La professeure, victime d'une agression par un de ses élèves le 3 février dernier dans un collège de Sanary-sur-Mer (Var), a "repris connaissance" et a quitté le service des soins intensifs, comme l'a déclaré le procureur de la République de Toulon dans un communiqué. Malgré cette amélioration, son pronostic vital est "toujours pas levé".
Selon Raphaël Balland, le procureur, "l'enseignante est très fatiguée mais son état de santé évolue de manière positive". Elle continue d’être surveillée à l’hôpital Sainte-Anne pour s'assurer qu'aucune complication ne survienne.
Agée de 60 ans, l'enseignante du collège La Guicharde a été poignardée à quatre reprises, touchant son abdomen et son avant-bras gauche par un élève de 14 ans, lors d'un intercours. Ce dernier, mineur, a été mis en examen pour tentative d'assassinat et placé en détention provisoire après sa garde à vue.
Un élève de 3e mis en examen pour tentative d'assassinat
L'élève a reconnu avoir prémédité son geste durant son interrogatoire, affirmant avoir agi par vengeance après plusieurs incidents avec l'enseignante. "J'avais trop de haine", a-t-il déclaré en ajoutant qu’il regrettait amèrement son acte et qu’il avait "pleuré toutes les larmes de son corps".
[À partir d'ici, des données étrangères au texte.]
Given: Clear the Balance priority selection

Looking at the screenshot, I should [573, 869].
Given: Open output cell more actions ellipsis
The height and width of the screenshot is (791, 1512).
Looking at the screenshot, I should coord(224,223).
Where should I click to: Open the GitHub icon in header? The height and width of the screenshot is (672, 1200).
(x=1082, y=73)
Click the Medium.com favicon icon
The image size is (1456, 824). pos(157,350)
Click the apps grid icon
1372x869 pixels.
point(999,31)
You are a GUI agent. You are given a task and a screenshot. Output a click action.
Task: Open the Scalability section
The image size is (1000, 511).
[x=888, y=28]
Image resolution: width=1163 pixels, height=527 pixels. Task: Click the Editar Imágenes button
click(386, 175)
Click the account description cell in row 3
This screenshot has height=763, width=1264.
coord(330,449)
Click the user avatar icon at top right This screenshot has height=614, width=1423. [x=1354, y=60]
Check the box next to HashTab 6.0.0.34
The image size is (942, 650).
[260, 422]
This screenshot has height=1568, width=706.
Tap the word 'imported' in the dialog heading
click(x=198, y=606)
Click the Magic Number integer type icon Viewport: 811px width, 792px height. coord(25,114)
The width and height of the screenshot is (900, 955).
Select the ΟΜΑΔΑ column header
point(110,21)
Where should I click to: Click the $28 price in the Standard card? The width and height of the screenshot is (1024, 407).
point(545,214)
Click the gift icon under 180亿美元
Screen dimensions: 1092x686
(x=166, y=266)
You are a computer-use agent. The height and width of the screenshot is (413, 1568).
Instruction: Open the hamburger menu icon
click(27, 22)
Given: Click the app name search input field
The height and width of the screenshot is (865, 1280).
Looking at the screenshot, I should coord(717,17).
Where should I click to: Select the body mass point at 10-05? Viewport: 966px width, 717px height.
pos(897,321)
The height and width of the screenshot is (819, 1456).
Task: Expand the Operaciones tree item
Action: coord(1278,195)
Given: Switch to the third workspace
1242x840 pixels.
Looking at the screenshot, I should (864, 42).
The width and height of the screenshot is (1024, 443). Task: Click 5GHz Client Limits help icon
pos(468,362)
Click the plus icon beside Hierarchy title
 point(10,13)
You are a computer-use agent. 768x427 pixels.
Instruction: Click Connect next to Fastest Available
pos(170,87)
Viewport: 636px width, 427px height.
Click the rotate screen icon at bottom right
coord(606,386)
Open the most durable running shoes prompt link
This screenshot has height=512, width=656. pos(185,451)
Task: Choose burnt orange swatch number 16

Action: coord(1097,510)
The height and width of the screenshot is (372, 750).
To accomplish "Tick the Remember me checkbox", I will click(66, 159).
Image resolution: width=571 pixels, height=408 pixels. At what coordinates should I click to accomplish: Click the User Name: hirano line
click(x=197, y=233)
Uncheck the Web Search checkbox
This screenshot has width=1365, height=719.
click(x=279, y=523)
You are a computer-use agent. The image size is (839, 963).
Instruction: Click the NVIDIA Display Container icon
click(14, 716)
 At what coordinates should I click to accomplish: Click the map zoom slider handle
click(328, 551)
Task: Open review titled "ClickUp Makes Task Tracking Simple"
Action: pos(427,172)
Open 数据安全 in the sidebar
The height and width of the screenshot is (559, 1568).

Les implications de cet événement tragique suscitent de nombreuses réflexions sur la violence scolaire en France, alors que le ministre de l'Éducation a récemment lancé un appel aux parents pour un "sursaut collectif" face à ce phénomène croissant. L'enquête continue à déterminer les facteurs ayant mené à cette tragédie, alors que les experts s’interrogent sur la gestion des conflits dans les établissements scolaires.